- OBJECTIVE: Format the material below as a JSON list of strings, one string per line, covering the stretch from its first line through the line containing "coordinates (470, 32)." and leaving out any blank lines.
START DATA FOR PROCESSING
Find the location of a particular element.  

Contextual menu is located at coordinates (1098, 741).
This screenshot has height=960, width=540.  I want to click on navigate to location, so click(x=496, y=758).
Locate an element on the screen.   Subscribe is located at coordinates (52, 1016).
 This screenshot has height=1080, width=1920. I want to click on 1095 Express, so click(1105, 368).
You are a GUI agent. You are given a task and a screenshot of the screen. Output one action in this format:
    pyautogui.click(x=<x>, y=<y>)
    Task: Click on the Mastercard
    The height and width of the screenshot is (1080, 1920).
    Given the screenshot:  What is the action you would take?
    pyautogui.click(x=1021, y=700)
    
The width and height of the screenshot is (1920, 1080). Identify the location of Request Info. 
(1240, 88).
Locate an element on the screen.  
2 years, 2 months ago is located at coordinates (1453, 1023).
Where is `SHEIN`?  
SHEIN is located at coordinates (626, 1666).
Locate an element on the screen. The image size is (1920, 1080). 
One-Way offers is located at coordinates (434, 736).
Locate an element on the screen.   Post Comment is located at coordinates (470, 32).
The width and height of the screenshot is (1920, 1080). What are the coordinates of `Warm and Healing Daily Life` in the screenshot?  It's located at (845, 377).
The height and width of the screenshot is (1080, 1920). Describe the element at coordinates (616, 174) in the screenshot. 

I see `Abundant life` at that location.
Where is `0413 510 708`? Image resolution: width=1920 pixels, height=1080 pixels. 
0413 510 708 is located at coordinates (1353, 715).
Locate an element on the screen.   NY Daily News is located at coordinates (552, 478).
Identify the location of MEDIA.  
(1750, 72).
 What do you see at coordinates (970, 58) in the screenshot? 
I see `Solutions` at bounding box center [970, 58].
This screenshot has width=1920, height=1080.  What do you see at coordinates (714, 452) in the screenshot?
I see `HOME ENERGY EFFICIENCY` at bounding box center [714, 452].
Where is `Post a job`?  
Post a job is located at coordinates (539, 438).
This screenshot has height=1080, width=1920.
END DATA FOR PROCESSING
- ANSWER FOR THE TASK:
[
  "Find the location of a particular element.  ",
  "Contextual menu is located at coordinates (1098, 741).",
  "This screenshot has height=960, width=540.  I want to click on navigate to location, so click(x=496, y=758).",
  "Locate an element on the screen.   Subscribe is located at coordinates (52, 1016).",
  " This screenshot has height=1080, width=1920. I want to click on 1095 Express, so click(1105, 368).",
  "You are a GUI agent. You are given a task and a screenshot of the screen. Output one action in this format:",
  "    pyautogui.click(x=<x>, y=<y>)",
  "    Task: Click on the Mastercard",
  "    The height and width of the screenshot is (1080, 1920).",
  "    Given the screenshot:  What is the action you would take?",
  "    pyautogui.click(x=1021, y=700)",
  "The width and height of the screenshot is (1920, 1080). Identify the location of Request Info. ",
  "(1240, 88).",
  "Locate an element on the screen.  ",
  "2 years, 2 months ago is located at coordinates (1453, 1023).",
  "Where is `SHEIN`?  ",
  "SHEIN is located at coordinates (626, 1666).",
  "Locate an element on the screen. The image size is (1920, 1080). ",
  "One-Way offers is located at coordinates (434, 736).",
  "Locate an element on the screen.   Post Comment is located at coordinates (470, 32)."
]